Brief:
Without changing a single word, restate the entries below.

* * * * *

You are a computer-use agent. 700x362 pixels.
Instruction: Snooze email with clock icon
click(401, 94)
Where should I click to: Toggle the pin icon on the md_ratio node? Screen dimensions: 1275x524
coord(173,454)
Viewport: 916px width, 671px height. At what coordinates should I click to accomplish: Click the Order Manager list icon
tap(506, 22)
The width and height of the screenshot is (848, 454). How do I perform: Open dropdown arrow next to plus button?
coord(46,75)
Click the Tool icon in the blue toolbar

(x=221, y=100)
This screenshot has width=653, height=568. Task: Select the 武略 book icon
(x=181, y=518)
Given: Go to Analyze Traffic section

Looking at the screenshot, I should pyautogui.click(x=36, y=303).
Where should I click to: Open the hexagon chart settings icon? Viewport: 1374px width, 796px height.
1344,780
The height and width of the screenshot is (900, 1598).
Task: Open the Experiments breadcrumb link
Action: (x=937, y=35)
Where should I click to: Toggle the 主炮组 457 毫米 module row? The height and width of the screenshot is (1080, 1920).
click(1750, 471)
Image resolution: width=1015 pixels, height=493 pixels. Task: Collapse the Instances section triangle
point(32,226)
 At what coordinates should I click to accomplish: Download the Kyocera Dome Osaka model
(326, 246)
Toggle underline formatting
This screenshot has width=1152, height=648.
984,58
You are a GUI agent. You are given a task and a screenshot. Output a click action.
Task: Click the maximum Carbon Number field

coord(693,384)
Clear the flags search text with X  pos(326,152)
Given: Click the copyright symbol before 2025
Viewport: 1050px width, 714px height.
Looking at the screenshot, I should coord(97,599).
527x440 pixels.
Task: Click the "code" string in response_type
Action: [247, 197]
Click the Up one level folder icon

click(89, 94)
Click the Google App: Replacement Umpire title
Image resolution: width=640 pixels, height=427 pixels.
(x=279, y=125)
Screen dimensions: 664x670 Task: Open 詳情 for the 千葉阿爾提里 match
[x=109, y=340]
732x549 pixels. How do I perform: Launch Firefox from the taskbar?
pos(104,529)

* * * * *

Result below:
You are a computer-use agent. 700x362 pixels.
Instruction: Snooze email with clock icon
click(401, 94)
Where should I click to: Toggle the pin icon on the md_ratio node? Screen dimensions: 1275x524
coord(173,454)
Viewport: 916px width, 671px height. At what coordinates should I click to accomplish: Click the Order Manager list icon
tap(506, 22)
The width and height of the screenshot is (848, 454). How do I perform: Open dropdown arrow next to plus button?
coord(46,75)
Click the Tool icon in the blue toolbar

(x=221, y=100)
This screenshot has width=653, height=568. Task: Select the 武略 book icon
(x=181, y=518)
Given: Go to Analyze Traffic section

Looking at the screenshot, I should pyautogui.click(x=36, y=303).
Where should I click to: Open the hexagon chart settings icon? Viewport: 1374px width, 796px height.
1344,780
The height and width of the screenshot is (900, 1598).
Task: Open the Experiments breadcrumb link
Action: (x=937, y=35)
Where should I click to: Toggle the 主炮组 457 毫米 module row? The height and width of the screenshot is (1080, 1920).
click(1750, 471)
Image resolution: width=1015 pixels, height=493 pixels. Task: Collapse the Instances section triangle
point(32,226)
 At what coordinates should I click to accomplish: Download the Kyocera Dome Osaka model
(326, 246)
Toggle underline formatting
This screenshot has width=1152, height=648.
984,58
You are a GUI agent. You are given a task and a screenshot. Output a click action.
Task: Click the maximum Carbon Number field

coord(693,384)
Clear the flags search text with X  pos(326,152)
Given: Click the copyright symbol before 2025
Viewport: 1050px width, 714px height.
Looking at the screenshot, I should coord(97,599).
527x440 pixels.
Task: Click the "code" string in response_type
Action: [247, 197]
Click the Up one level folder icon

click(89, 94)
Click the Google App: Replacement Umpire title
Image resolution: width=640 pixels, height=427 pixels.
(x=279, y=125)
Screen dimensions: 664x670 Task: Open 詳情 for the 千葉阿爾提里 match
[x=109, y=340]
732x549 pixels. How do I perform: Launch Firefox from the taskbar?
pos(104,529)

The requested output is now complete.